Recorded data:
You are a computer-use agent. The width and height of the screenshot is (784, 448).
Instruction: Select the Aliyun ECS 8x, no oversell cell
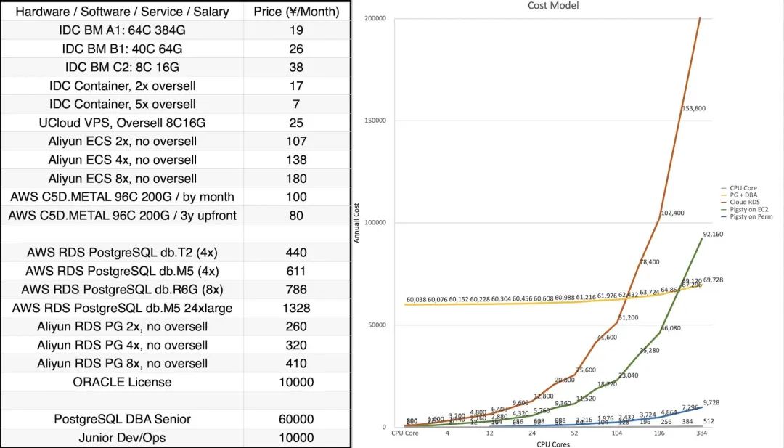(x=122, y=179)
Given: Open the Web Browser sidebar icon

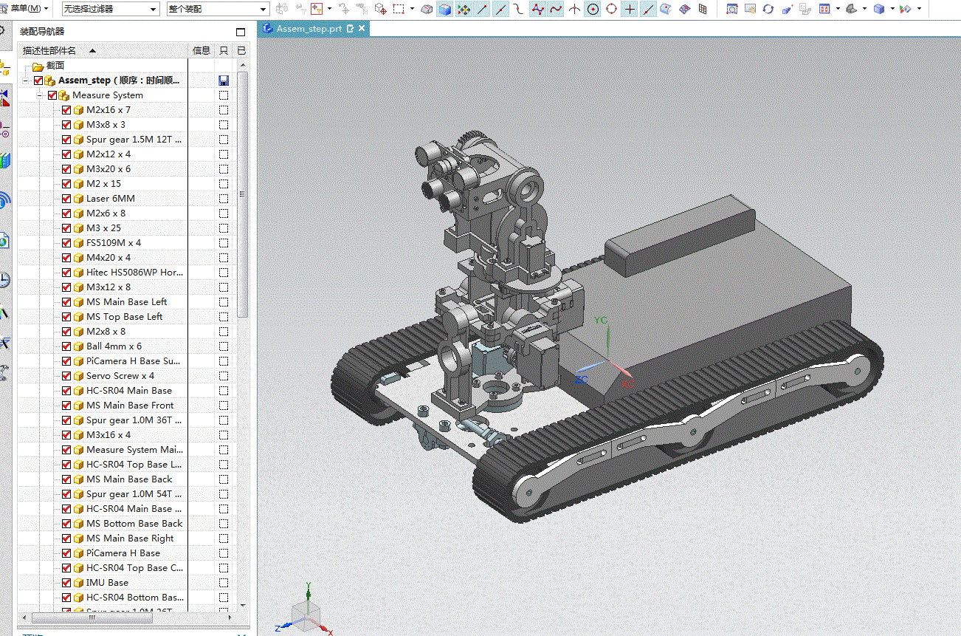Looking at the screenshot, I should tap(4, 240).
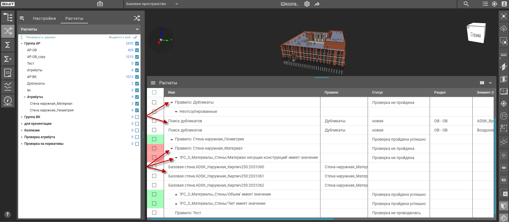Expand the Группа ВК tree node
509x222 pixels.
pyautogui.click(x=22, y=117)
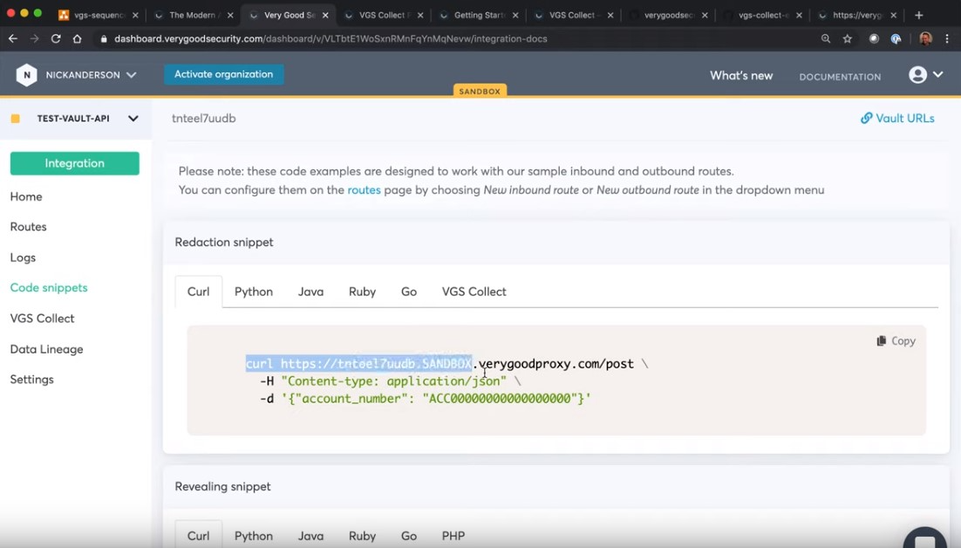
Task: Select the PHP revealing snippet tab
Action: click(453, 535)
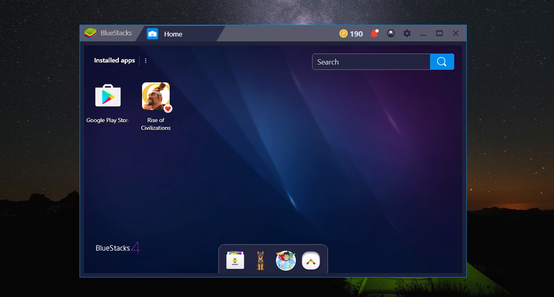This screenshot has width=554, height=297.
Task: Open the three-dot menu beside Installed apps
Action: tap(146, 61)
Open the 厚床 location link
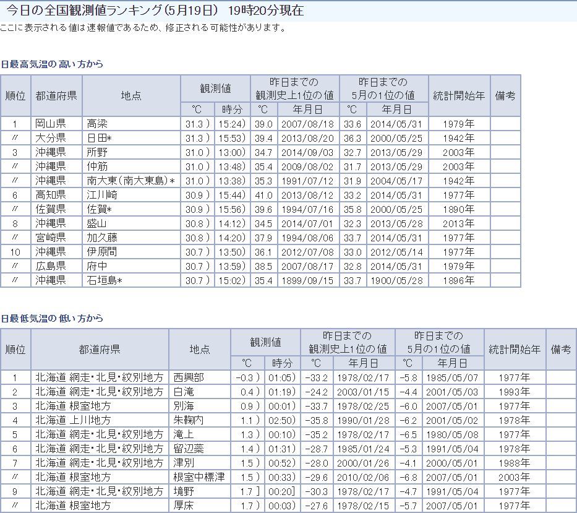 click(183, 506)
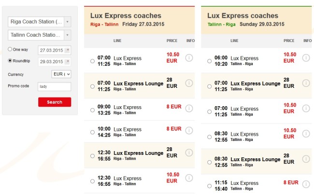Open info for 07:00 Riga-Tallinn Lux Express
314x195 pixels.
(189, 58)
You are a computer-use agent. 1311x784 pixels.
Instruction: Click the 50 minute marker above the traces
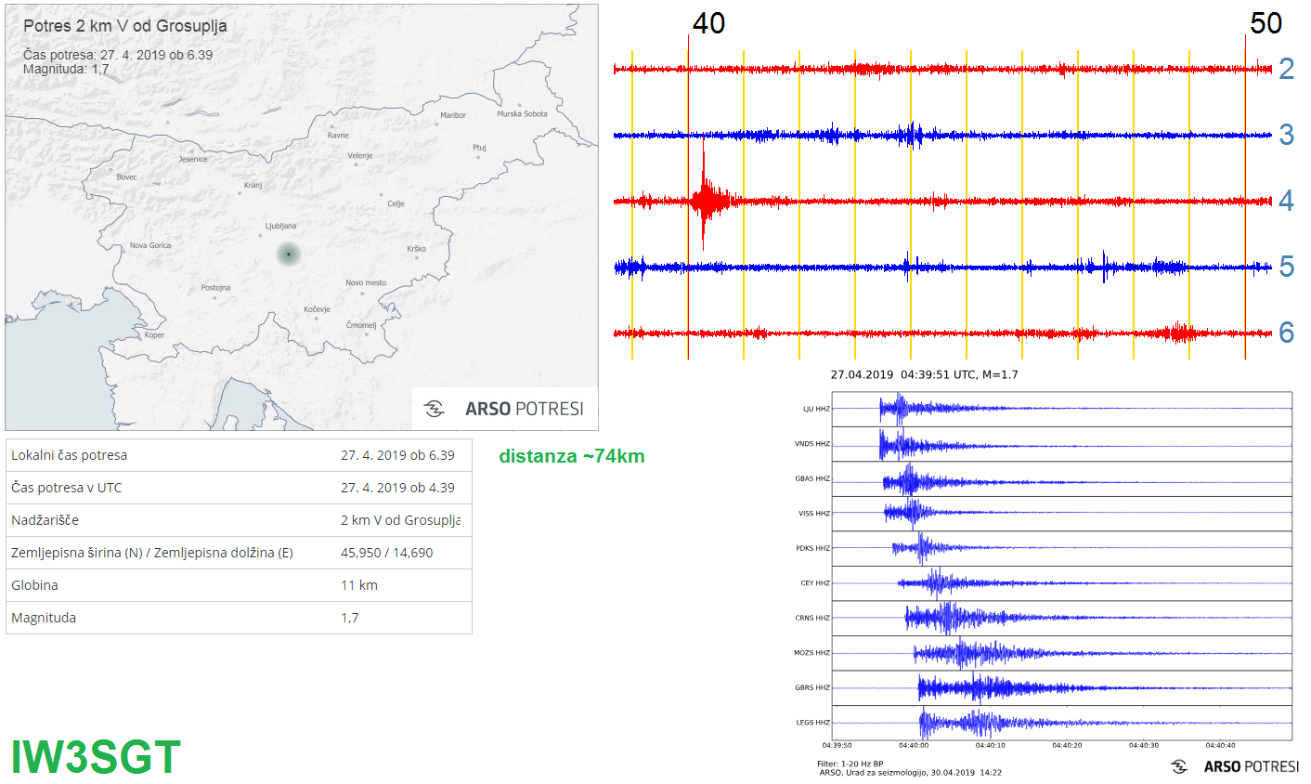(1266, 23)
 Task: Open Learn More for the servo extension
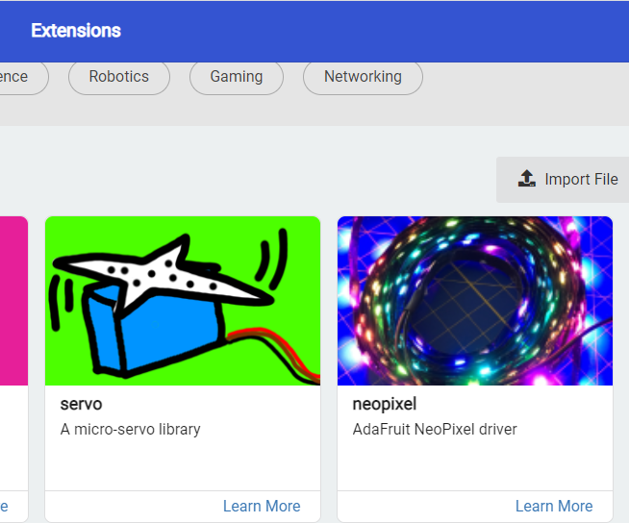(262, 506)
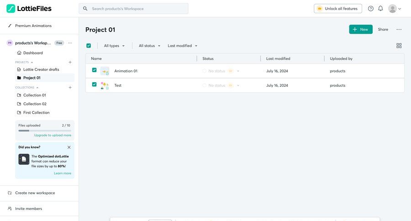
Task: Click the green New button
Action: 360,29
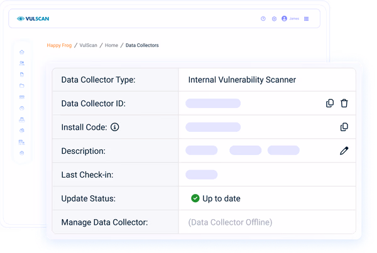The width and height of the screenshot is (377, 253).
Task: Go to Home icon in sidebar
Action: click(22, 52)

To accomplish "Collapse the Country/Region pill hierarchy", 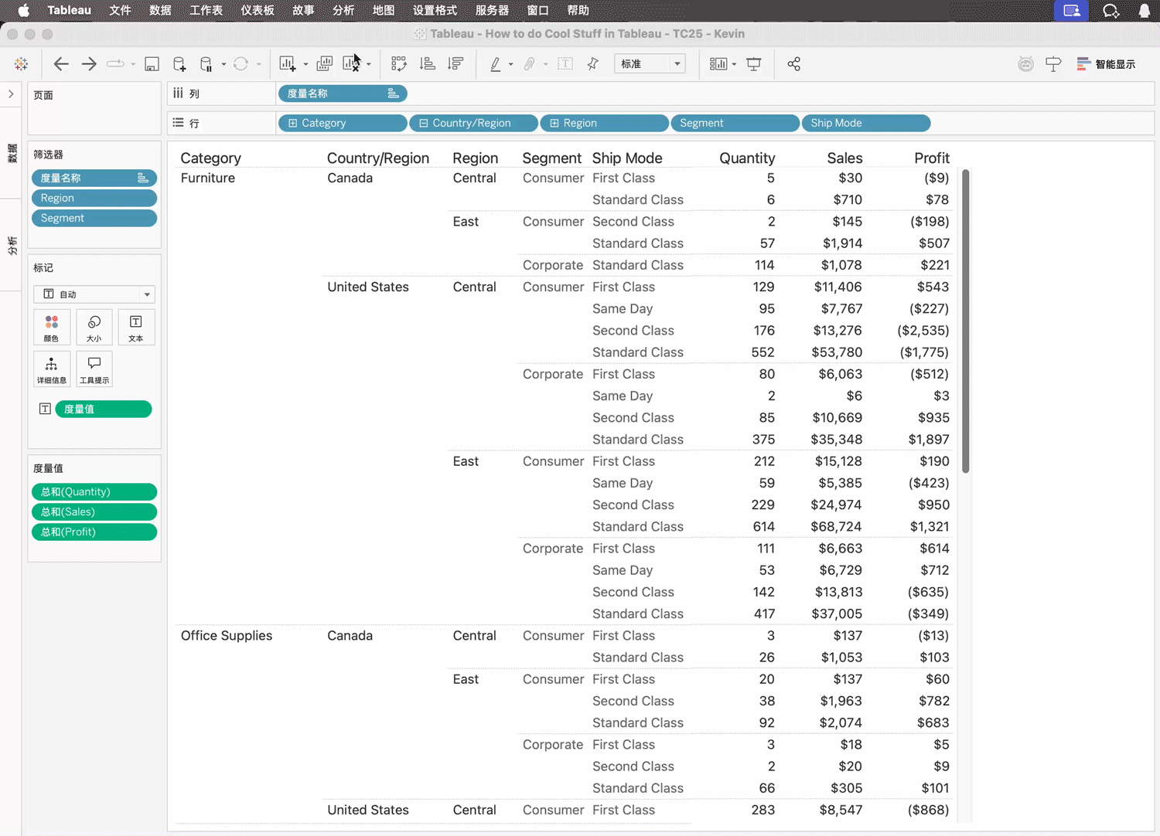I will coord(423,124).
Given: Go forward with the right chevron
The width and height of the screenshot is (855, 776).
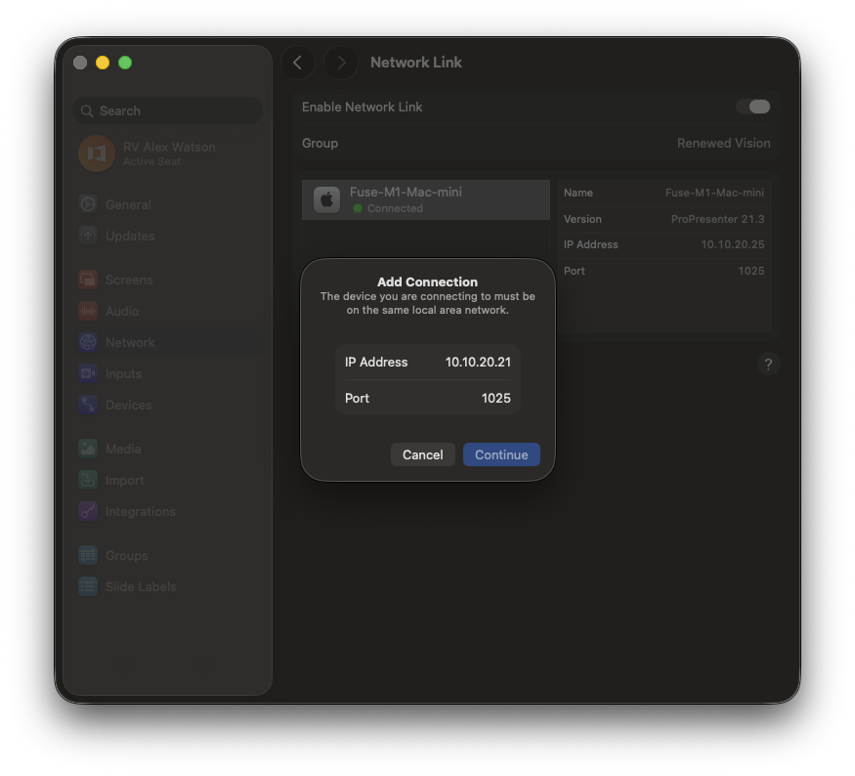Looking at the screenshot, I should click(341, 63).
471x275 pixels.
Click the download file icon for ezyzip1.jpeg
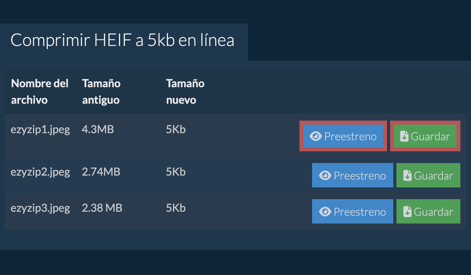tap(404, 136)
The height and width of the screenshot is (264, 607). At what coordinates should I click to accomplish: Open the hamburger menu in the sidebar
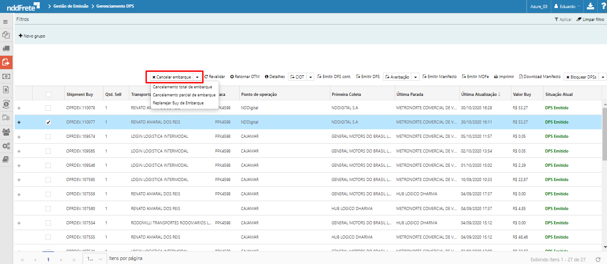pyautogui.click(x=6, y=21)
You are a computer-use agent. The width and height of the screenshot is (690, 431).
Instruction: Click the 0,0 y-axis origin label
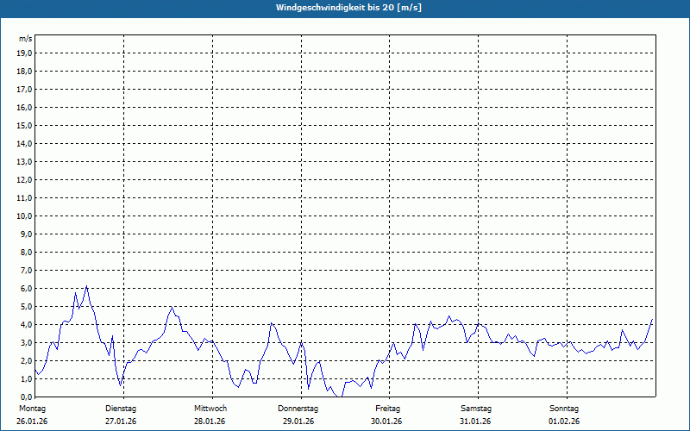24,397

→ HOW TO COMPLETE THIS TASK: Apply a filter for "computer" to the data above, then copy each line that matches.

→ ANSWER BOX:
You are a computer-use agent. The width and height of the screenshot is (784, 448).
You are a computer-use agent. 1311x784 pixels.
You are a computer-use agent. The width and height of the screenshot is (690, 431).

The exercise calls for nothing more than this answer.